* [THE EXERCISE] Put every entry from the one containing "北京配件耗材 (108, 78)" down to the one containing "北京配件选购 (79, 78)", both included, into a numbered list with no blank lines.

* [AVAILABLE RECORDS]
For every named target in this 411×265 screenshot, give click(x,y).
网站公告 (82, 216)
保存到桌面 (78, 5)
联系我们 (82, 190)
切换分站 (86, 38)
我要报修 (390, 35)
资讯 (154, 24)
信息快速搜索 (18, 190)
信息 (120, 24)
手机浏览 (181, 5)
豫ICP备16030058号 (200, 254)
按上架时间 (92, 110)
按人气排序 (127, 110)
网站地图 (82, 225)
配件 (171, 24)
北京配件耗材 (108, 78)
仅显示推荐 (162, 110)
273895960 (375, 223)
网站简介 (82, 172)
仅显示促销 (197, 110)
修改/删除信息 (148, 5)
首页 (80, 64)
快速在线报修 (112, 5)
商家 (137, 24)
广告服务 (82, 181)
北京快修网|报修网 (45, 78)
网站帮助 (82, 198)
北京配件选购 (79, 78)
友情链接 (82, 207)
==
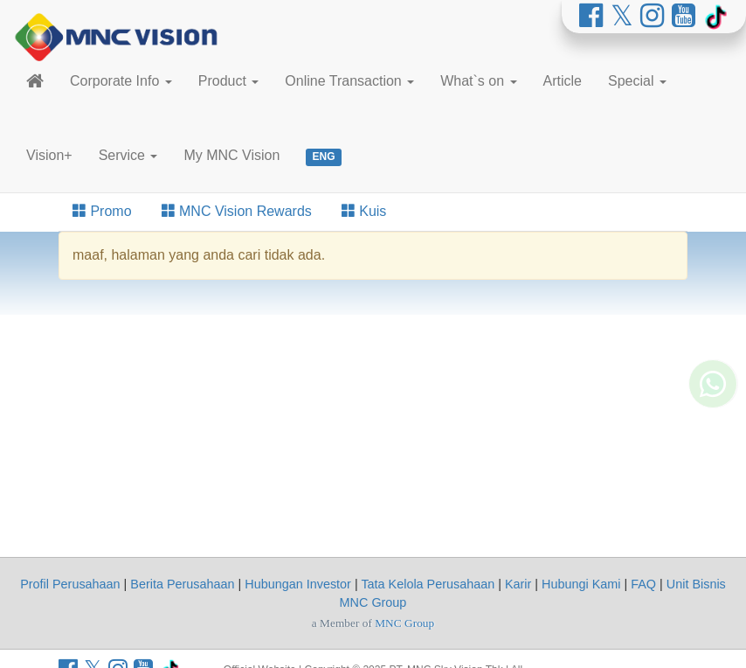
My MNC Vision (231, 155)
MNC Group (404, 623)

* [SOLUTION TO THE EXERCISE]
1. 北京配件耗材 (108, 78)
2. 仅显示推荐 (162, 110)
3. 273895960 (375, 223)
4. 网站简介 (82, 172)
5. 仅显示促销 (197, 110)
6. 修改/删除信息 (148, 5)
7. 首页 (80, 64)
8. 快速在线报修 (112, 5)
9. 商家 (137, 24)
10. 广告服务 (82, 181)
11. 北京快修网|报修网 (45, 78)
12. 网站帮助 (82, 198)
13. 北京配件选购 (79, 78)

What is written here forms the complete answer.